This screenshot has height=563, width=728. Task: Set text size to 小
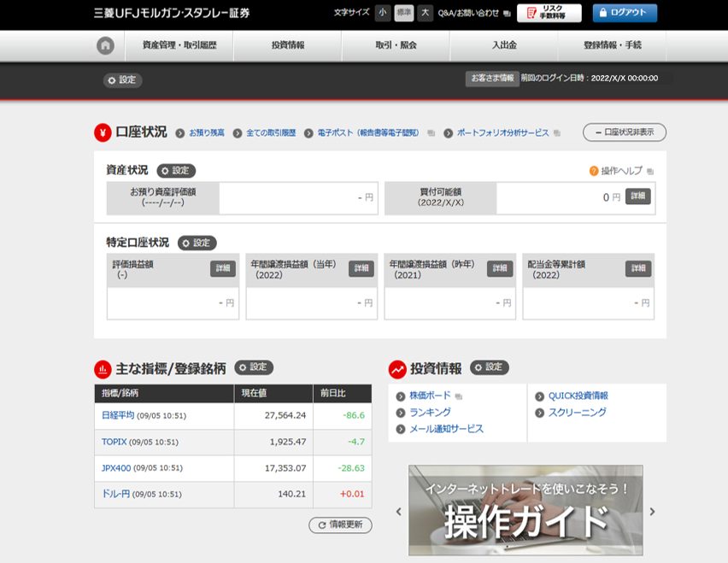382,13
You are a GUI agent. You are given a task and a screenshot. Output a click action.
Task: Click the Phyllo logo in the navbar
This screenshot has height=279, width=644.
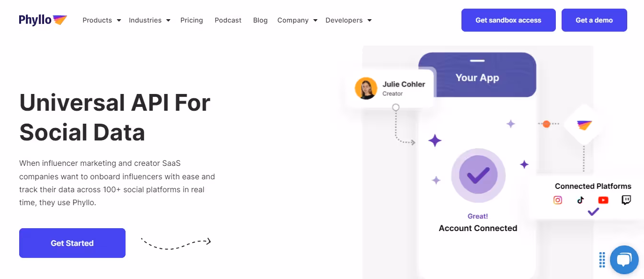(42, 20)
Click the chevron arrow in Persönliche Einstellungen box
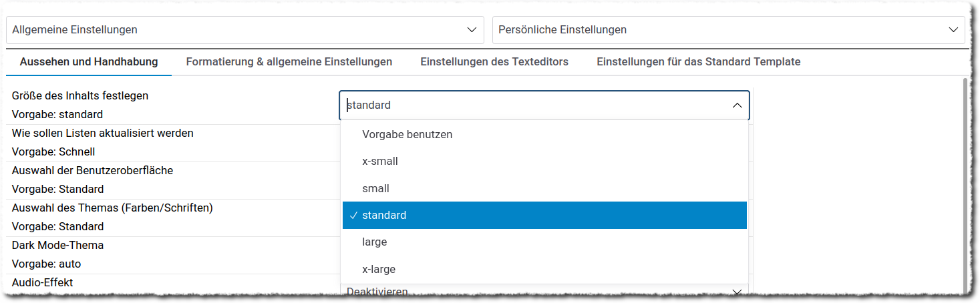The image size is (980, 303). (953, 30)
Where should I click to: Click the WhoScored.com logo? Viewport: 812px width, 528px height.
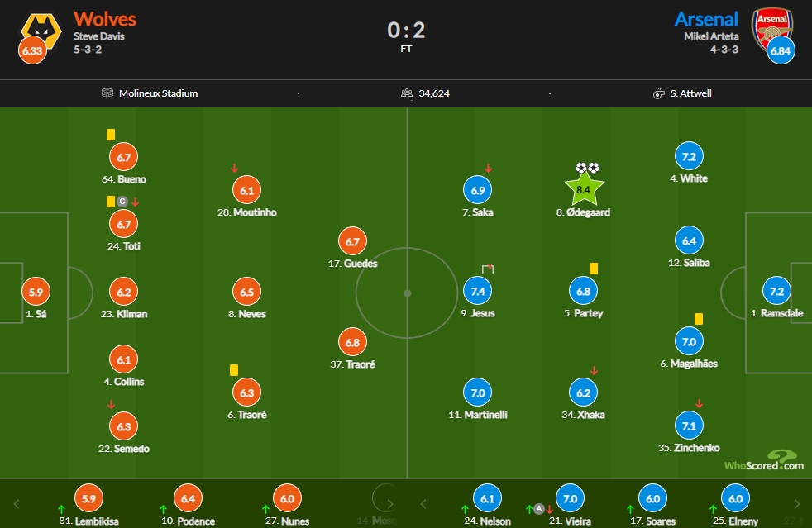764,461
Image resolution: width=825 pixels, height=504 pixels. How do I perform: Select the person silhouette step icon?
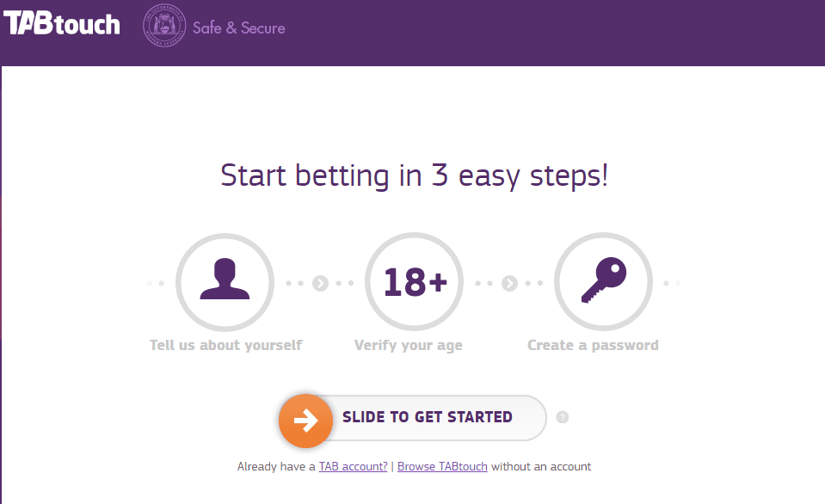[x=225, y=282]
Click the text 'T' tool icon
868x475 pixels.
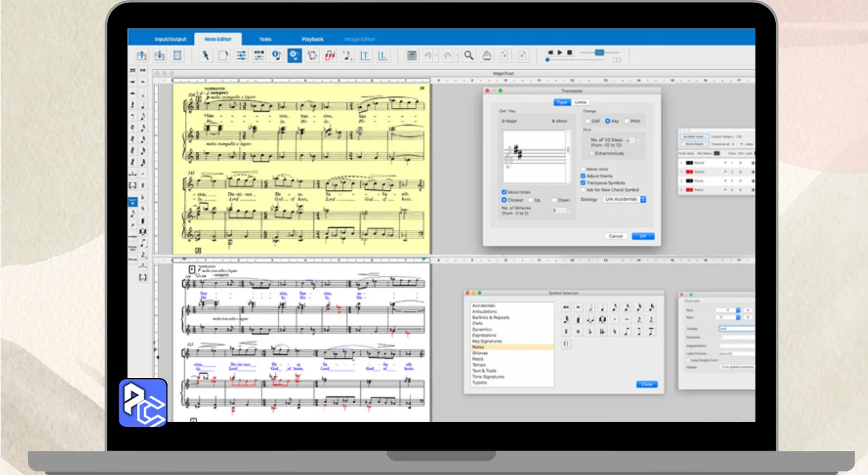click(x=366, y=56)
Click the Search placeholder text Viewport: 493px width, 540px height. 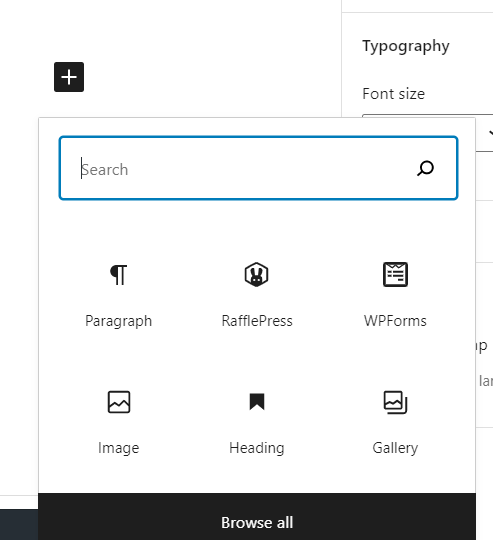click(x=105, y=170)
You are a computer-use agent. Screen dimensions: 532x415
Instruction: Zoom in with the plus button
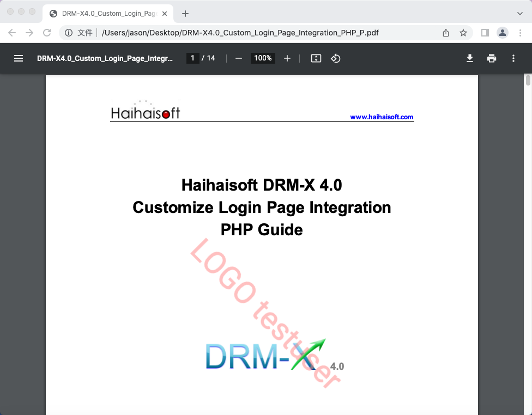287,58
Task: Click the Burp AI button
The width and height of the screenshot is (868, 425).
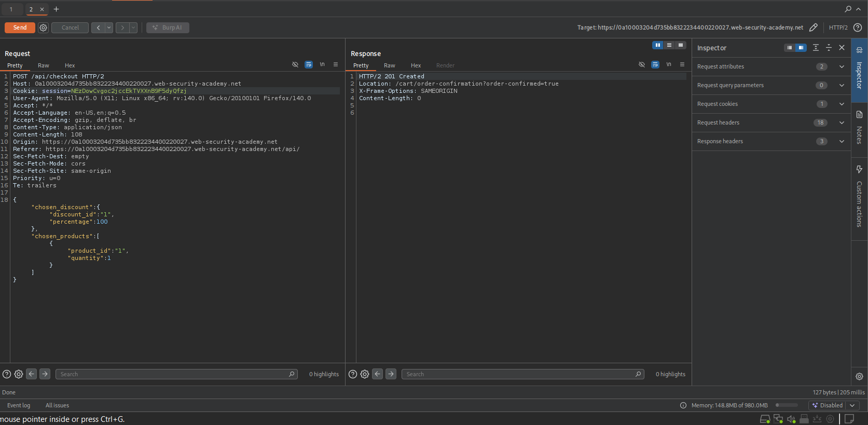Action: (x=168, y=28)
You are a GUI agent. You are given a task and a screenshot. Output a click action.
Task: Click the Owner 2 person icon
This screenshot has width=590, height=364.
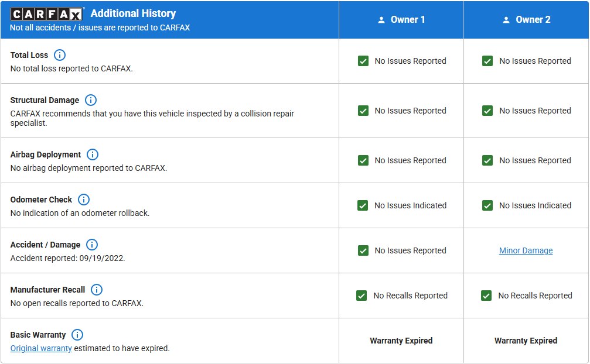(506, 20)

= = =

▸ **Your goal**:
The expected output is exactly the lines from the one containing "You are a computer-use" through the last line of the listing, both included, with every picture left out.

▸ **Answer for this exercise**:
You are a computer-use agent. Screen dimensions: 532x415
Instruction: Zoom in with the plus button
287,58
Task: Click the Burp AI button
The width and height of the screenshot is (868, 425).
Action: (x=168, y=28)
You are a GUI agent. You are given a task and a screenshot. Output a click action.
Task: Click the Owner 2 person icon
This screenshot has width=590, height=364.
(506, 20)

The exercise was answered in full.